- WHAT IS EXPECTED -
Repeat the full listing below verbatim and keep the images out.

- MATERIAL PROVIDED -
■ ■ ■ ■ ■
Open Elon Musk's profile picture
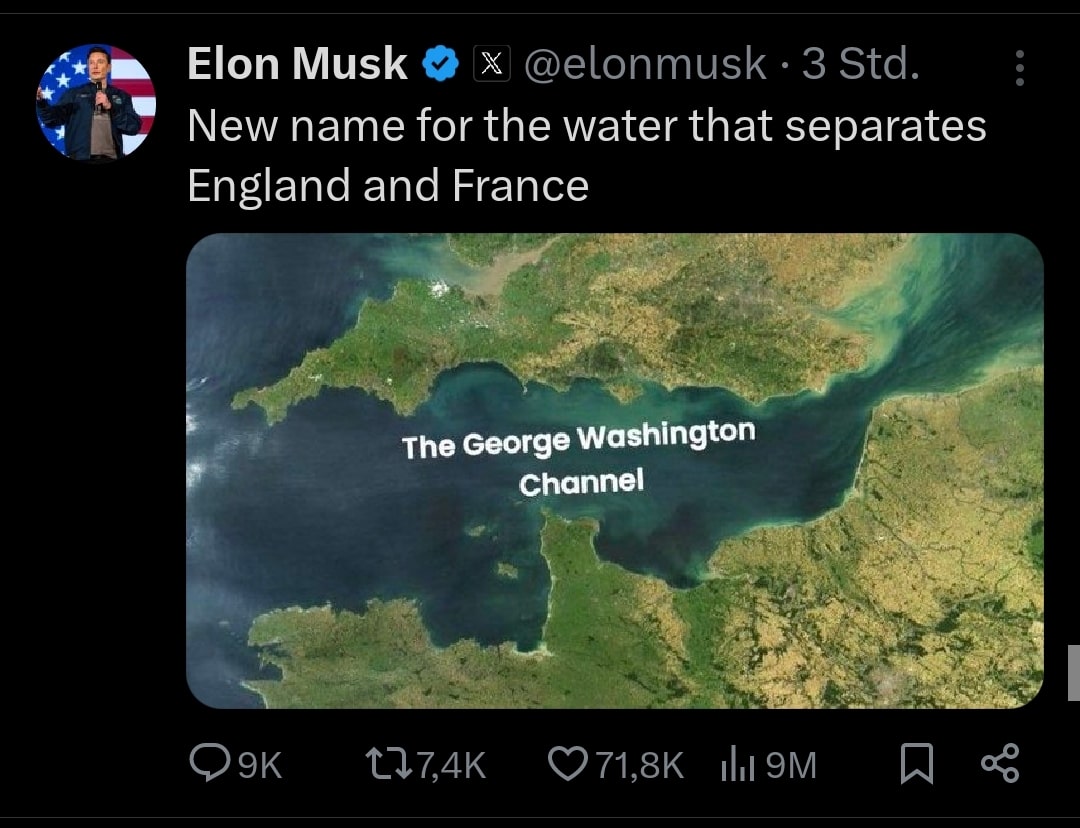1080x828 pixels. pos(96,103)
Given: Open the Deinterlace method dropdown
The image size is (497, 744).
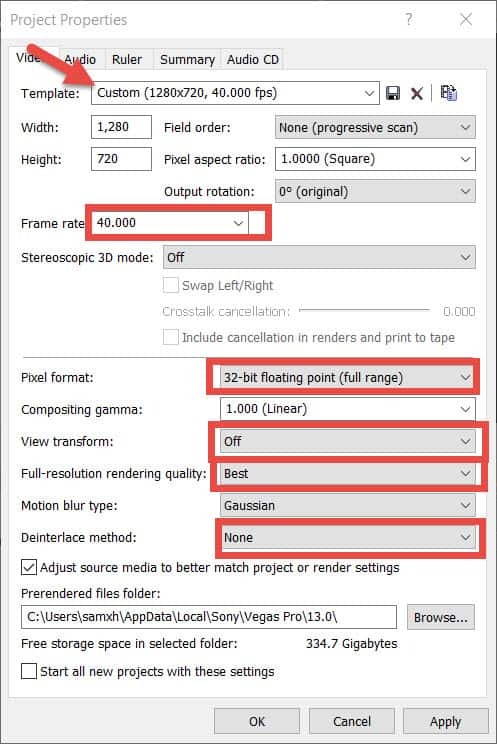Looking at the screenshot, I should click(347, 538).
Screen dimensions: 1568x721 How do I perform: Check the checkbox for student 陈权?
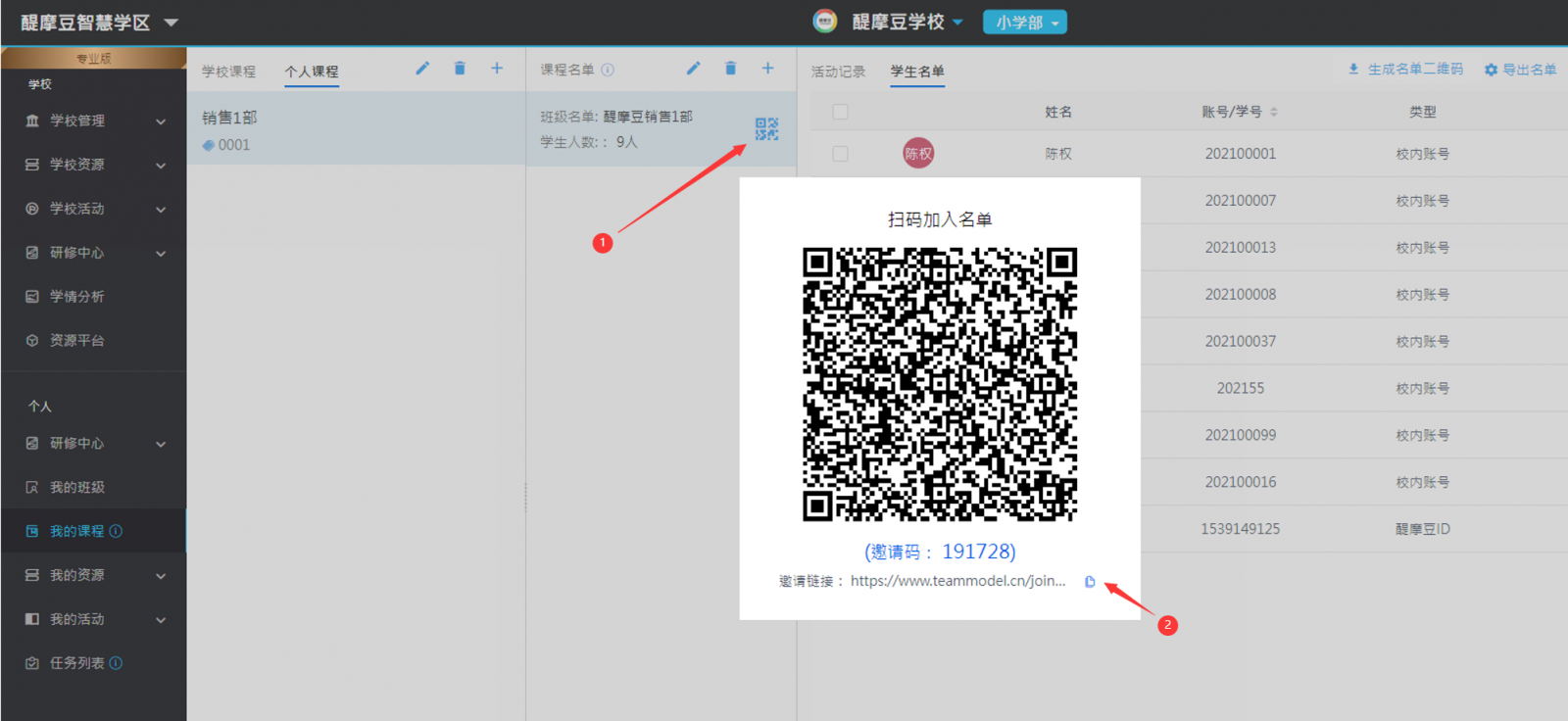tap(840, 154)
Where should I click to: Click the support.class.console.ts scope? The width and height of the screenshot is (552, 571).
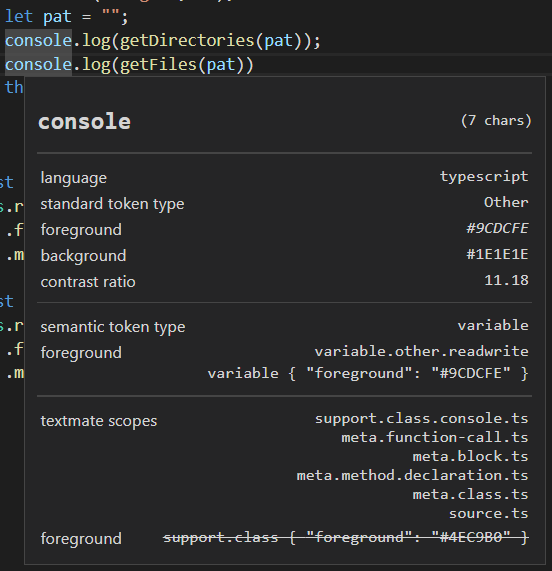click(x=422, y=418)
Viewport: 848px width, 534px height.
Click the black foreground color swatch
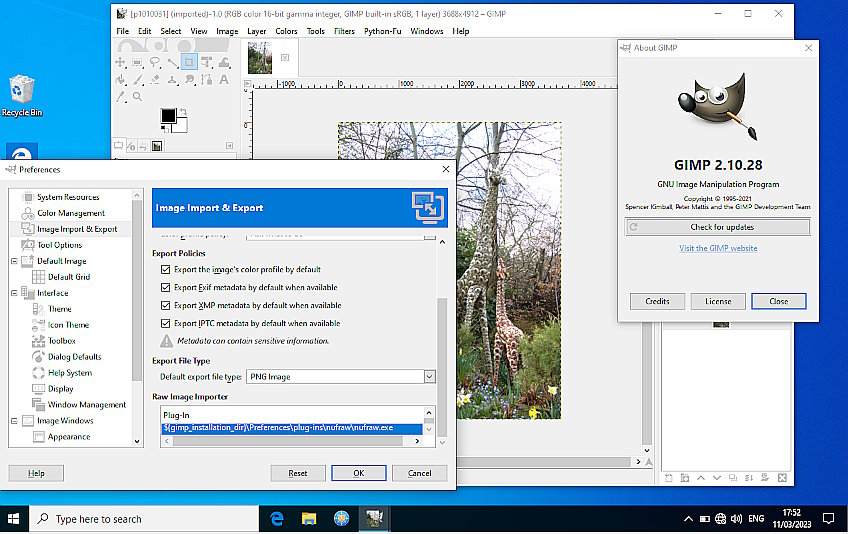[167, 115]
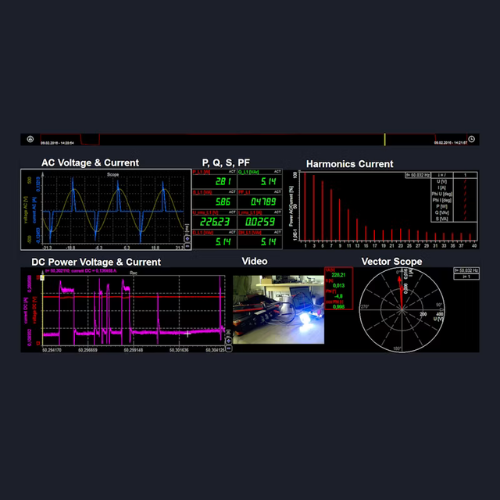500x500 pixels.
Task: Zoom out on the DC recorder graph
Action: [x=228, y=348]
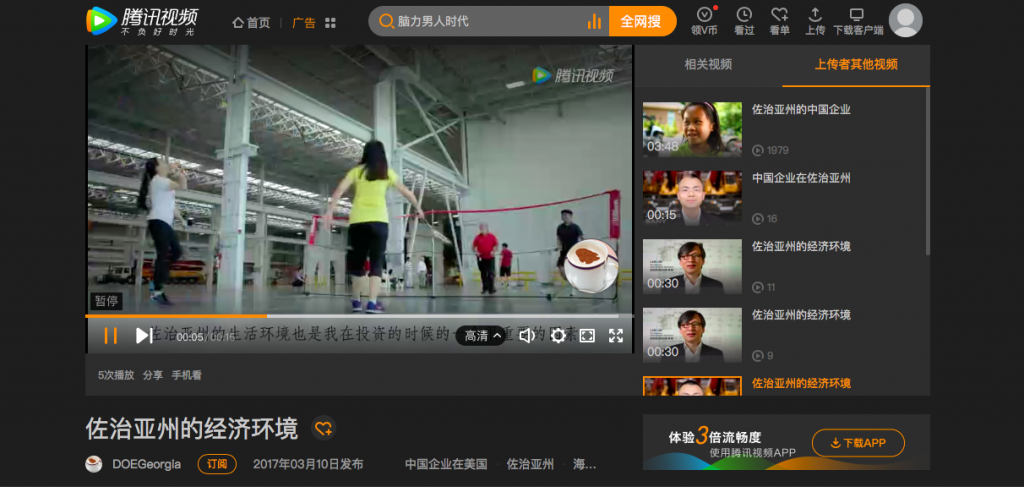Switch to the 相关视频 tab

[708, 64]
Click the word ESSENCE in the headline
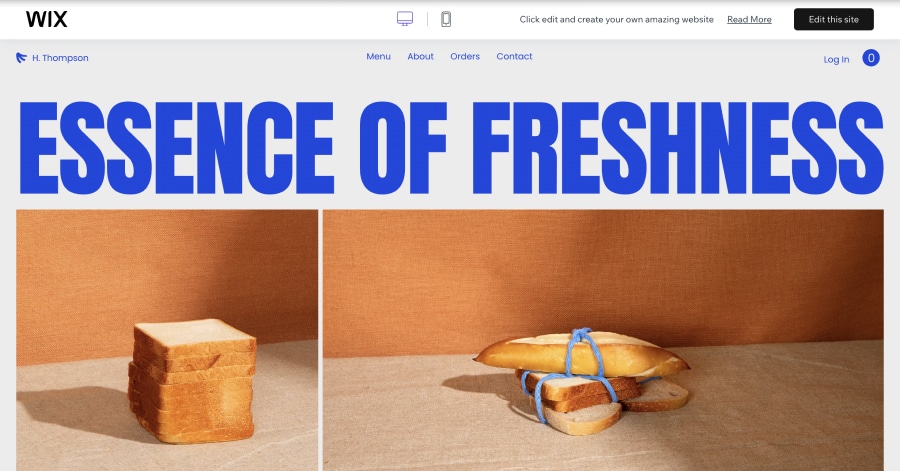Viewport: 900px width, 471px height. coord(177,148)
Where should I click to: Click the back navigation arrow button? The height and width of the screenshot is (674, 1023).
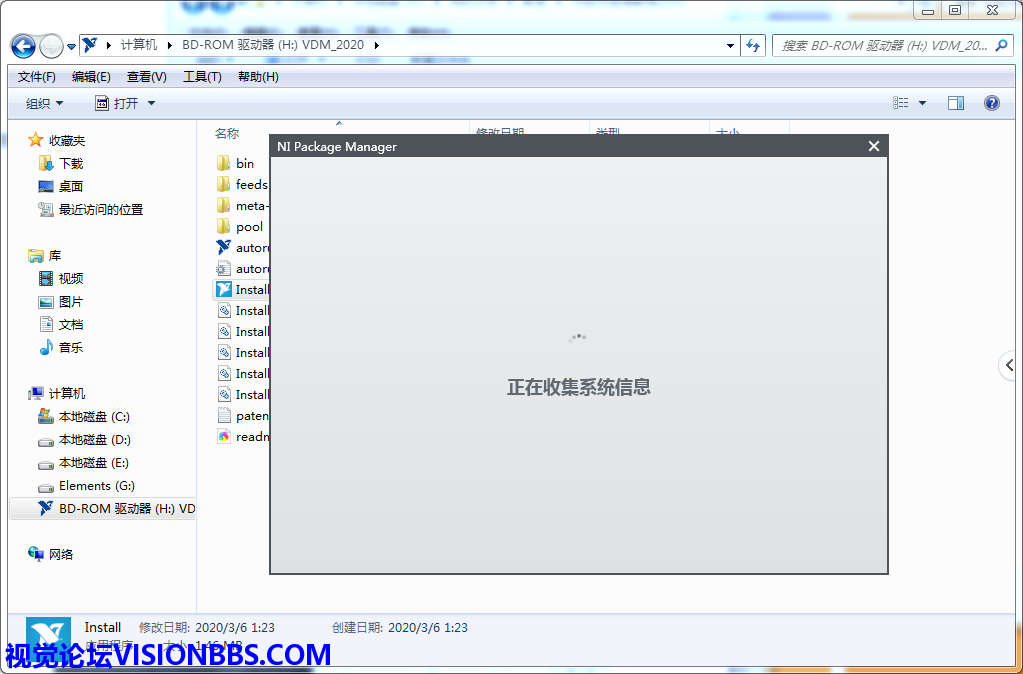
■ ■ ■ ■ ■
- YOUR SOLUTION -
Open Elon Musk's profile picture
1080x828 pixels. pos(96,103)
Given: Open the Deinterlace method dropdown
The image size is (497, 744).
Looking at the screenshot, I should click(347, 538).
Screen dimensions: 1568x721 How do I perform: Check the checkbox for student 陈权?
tap(840, 154)
Where should I click to: Click the support.class.console.ts scope? The width and height of the screenshot is (552, 571).
click(x=422, y=418)
Viewport: 848px width, 534px height.
Click the black foreground color swatch
[167, 115]
500x500 pixels.
Task: Zoom out on the DC recorder graph
Action: [x=228, y=348]
Switch to the 相关视频 tab

[708, 64]
Click the word ESSENCE in the headline
Viewport: 900px width, 471px height. coord(177,148)
Where should I click to: Click the back navigation arrow button? The height and width of the screenshot is (674, 1023).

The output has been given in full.